(CONSIGNE):
Dans le texte sur le principe de précaution, réécrivez sous forme de liste le paragraphe où figure « Mme Marguerite Deprez-Audebert attire l'attention ». Conservez ses faits principaux.

(TEXTE D'ÉTUDE):
################

À
Élisabeth Borne,
Ministère auprès du ministre d'État, ministre de la transition écologique et solidaire, chargé des transports, Gouvernement Philippe 2 •
13 mars 2018Mme Marguerite Deprez-Audebert attire l'attention de Mme la ministre, auprès du ministre d'État, ministre de la transition écologique et solidaire, chargée des transports, sur le principe de précaution. L'arrêt des transports, en raison des intempéries début février 2018, a été pris dans certains départements, en vertu d'une ultra prudence, motivée notamment par le principe de précaution qui prévaut désormais systématiquement - et peut-être parfois de façon inutilement excessive en France. Cette décision a généré des ruptures d'activité et d'acheminement de produits frais. Si les transporteurs ont recours à une assurance intempéries, ce n'est pas le cas des producteurs. À l'image de l'ensemble du secteur des produits périssables, les endiviers dont 90 % de la production se concentre dans les Hauts-de-France, ont été à la peine. Plus de 500 tonnes ont été écartées de la vente. En effet, pour ce légume fragile, récolté manuellement au jour le jour, il s'agit d'avantage d'un circuit rapide que d'un circuit court. Des mesures de retrait des plans opérationnels existent et ont été utilisées. Et une prise en charge partielle par la banque alimentaire a été effectuée. Mais tout le sur-stockage génère une spirale baissière au cours de l'endive. En tous cas, une partie de la production de la semaine 6, qui devait être une des meilleures de la saison a été détruite. Autre exemple de « produit frais », la presse qui a dû être acheminée sur la région parisienne par une flotte de camionnettes, alors que l'état des routes des Hauts-de-France, où l'on connaît encore l'usage des pneus neige, était normal pour la saison. Le principe de précaution déresponsabilise les citoyens, et contribue à freiner la croissance. Il semble en effet, que ce principe dit de « précaution » devrait justement être utilisé avec plus de précaution. Si les considérations d'ordre public sont légitimes, ne faut-il pas, au regard de leur impact, qu'elles soient prises avec discernement, en les appuyant sur un risque constaté et non supposé ? Quelles solutions pourraient-être apportées afin de limiter son usage ? Existe-il un chiffrage du coût de cette mesure d'arrêt de circulation et de ses dommages collatéraux ? Elle lui demande quel est son impact sur l'économie française.

################

Entrées du jeu de données
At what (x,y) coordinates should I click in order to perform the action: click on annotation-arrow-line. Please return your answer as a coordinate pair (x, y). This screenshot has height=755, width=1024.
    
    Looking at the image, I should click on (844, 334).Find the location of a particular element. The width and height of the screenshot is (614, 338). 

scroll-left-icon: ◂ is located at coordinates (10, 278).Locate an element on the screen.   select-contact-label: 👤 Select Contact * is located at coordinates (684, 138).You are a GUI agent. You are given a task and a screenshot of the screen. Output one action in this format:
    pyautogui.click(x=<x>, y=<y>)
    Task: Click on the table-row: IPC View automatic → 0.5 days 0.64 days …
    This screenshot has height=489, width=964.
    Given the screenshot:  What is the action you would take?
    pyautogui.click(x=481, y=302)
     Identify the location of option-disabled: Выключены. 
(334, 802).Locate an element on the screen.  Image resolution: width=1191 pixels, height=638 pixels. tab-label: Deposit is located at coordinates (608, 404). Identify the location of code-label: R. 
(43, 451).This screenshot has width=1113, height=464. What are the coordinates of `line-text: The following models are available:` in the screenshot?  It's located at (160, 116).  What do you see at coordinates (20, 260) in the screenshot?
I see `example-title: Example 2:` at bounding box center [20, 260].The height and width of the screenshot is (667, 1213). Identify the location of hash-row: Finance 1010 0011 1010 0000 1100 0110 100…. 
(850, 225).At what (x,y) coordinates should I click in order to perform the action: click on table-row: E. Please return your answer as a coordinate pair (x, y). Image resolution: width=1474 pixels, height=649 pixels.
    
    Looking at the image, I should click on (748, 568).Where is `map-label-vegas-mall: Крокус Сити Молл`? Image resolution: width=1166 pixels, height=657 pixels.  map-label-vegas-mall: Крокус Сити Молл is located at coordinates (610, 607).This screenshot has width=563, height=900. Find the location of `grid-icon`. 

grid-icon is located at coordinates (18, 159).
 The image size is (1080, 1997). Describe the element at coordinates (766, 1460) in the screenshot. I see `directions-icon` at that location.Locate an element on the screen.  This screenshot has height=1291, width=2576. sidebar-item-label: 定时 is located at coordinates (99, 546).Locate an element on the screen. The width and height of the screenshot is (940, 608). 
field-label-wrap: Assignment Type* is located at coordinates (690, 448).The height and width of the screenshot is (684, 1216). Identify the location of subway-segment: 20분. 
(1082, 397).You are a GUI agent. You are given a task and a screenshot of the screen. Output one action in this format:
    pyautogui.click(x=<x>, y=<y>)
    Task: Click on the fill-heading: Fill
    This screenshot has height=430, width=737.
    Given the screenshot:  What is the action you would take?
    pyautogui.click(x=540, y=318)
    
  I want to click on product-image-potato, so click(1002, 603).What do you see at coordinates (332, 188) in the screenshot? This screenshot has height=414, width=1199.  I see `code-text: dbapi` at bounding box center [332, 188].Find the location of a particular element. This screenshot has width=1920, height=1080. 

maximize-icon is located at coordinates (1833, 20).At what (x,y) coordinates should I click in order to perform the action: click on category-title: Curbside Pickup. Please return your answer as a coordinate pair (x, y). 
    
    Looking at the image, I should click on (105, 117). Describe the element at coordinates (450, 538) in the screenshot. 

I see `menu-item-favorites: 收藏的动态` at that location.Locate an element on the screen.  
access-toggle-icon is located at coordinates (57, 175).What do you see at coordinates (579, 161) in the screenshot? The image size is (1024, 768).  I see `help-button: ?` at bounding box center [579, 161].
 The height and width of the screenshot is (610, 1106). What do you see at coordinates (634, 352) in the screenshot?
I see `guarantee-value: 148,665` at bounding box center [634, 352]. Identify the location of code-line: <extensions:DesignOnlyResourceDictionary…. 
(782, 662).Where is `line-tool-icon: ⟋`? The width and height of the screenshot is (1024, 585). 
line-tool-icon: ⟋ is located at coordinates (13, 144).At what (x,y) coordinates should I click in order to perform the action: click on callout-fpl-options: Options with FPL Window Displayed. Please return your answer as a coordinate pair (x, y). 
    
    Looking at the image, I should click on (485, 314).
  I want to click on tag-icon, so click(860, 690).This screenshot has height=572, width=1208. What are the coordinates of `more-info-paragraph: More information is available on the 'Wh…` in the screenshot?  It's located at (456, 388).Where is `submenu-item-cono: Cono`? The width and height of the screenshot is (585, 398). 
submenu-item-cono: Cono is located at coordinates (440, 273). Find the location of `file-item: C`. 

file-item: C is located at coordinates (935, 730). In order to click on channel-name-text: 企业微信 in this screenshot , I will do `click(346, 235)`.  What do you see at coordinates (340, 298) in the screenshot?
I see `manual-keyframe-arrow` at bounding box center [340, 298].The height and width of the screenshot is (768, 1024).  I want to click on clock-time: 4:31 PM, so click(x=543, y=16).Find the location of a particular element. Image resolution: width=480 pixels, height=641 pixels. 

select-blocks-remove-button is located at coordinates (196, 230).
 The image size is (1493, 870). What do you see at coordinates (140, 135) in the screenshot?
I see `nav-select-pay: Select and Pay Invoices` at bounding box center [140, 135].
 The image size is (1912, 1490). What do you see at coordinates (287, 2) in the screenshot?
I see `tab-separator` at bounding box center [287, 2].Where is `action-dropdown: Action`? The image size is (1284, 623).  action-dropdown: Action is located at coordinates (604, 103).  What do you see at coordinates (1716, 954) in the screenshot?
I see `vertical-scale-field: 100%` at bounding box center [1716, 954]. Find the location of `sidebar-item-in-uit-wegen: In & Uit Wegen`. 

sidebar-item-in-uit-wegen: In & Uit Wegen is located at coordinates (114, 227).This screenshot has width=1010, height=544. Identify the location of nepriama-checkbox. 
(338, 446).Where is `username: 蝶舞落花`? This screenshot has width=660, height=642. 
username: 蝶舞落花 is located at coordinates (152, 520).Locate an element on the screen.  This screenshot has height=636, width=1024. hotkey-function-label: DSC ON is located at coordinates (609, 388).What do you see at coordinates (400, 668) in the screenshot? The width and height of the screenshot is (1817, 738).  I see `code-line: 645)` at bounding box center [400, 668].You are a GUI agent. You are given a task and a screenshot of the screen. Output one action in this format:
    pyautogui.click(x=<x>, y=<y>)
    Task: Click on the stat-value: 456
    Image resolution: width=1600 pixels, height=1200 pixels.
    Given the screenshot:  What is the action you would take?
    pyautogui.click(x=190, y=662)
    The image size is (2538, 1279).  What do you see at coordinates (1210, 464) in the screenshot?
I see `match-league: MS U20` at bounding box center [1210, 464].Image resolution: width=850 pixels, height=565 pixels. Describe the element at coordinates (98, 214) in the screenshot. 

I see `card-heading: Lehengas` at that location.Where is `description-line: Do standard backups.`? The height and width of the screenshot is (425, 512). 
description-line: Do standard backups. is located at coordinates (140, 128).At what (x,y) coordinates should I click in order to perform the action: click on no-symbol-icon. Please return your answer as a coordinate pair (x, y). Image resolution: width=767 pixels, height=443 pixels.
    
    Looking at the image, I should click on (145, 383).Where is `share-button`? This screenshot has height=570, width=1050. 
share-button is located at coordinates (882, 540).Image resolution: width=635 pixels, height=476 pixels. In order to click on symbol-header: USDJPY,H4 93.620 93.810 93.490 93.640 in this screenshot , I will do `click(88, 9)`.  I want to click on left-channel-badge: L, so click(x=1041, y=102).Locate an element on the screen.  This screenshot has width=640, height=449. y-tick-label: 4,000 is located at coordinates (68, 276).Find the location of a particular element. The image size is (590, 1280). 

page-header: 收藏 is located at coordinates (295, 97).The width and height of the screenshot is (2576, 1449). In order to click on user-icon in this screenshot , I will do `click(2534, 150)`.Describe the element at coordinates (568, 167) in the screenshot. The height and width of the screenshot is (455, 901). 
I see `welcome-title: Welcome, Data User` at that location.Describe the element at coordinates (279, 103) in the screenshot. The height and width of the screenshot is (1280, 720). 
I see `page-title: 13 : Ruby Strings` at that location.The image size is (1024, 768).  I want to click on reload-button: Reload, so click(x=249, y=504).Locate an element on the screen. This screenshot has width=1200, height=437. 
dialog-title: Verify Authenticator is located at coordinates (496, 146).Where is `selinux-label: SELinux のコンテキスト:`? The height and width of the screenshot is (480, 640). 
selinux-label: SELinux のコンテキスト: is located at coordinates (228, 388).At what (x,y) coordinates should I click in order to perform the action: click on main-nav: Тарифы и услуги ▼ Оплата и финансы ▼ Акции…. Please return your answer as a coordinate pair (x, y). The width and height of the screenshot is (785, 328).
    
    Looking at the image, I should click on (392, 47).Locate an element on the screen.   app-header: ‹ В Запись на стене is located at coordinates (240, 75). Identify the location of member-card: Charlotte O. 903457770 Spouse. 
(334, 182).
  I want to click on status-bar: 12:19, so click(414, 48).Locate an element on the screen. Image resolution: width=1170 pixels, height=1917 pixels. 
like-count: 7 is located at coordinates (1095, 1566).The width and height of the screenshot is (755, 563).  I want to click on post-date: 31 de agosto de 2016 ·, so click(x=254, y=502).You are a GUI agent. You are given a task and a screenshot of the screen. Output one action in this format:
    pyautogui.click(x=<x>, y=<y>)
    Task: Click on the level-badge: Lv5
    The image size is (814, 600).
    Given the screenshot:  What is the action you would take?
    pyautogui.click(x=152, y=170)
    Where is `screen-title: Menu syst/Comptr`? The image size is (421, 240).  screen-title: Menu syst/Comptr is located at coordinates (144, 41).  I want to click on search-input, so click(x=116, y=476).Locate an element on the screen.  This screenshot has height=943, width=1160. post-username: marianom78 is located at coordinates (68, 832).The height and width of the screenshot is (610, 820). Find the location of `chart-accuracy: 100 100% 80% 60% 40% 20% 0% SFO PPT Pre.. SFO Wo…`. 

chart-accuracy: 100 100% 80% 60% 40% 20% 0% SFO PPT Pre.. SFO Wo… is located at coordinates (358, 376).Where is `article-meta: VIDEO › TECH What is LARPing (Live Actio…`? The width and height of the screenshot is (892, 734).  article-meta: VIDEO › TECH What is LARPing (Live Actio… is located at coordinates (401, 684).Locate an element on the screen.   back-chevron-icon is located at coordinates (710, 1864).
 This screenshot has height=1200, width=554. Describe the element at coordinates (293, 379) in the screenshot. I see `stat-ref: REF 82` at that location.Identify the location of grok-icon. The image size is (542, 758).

################

(RÉPONSE ATTENDUE):
- Mme Marguerite Deprez-Audebert interpelle la ministre chargée des transports sur le principe de précaution.
- Début février 2018, en raison des intempéries, les transports ont été arrêtés dans certains départements par ultra prudence, au nom de ce principe.
- Cette décision a interrompu des activités et l'acheminement de produits frais.
- Les transporteurs sont couverts par une assurance intempéries, mais pas les producteurs.
- Les endiviers, dont 90 % de la production se trouve dans les Hauts-de-France, ont été touchés : plus de 500 tonnes d'endives, un légume fragile récolté à la main au jour le jour, ont été écartées de la vente.
- Des mesures de retrait ont été appliquées et la banque alimentaire a pris en charge une partie de la production.
- Le sur-stockage a toutefois fait baisser le cours de l'endive, et une partie de la production de la semaine 6 a été détruite.
- La presse a dû être acheminée vers la région parisienne par des camionnettes, alors que l'état des routes des Hauts-de-France était normal pour la saison.
- Selon l'autrice de la question, le principe de précaution déresponsabilise les citoyens et freine la croissance. Elle estime qu'il devrait être appliqué avec discernement et reposer sur un risque constaté plutôt que supposé.
- Elle demande quelles solutions permettraient d'en limiter l'usage, si le coût de l'arrêt de circulation et de ses dommages collatéraux a été chiffré, et quel est son impact sur l'économie française.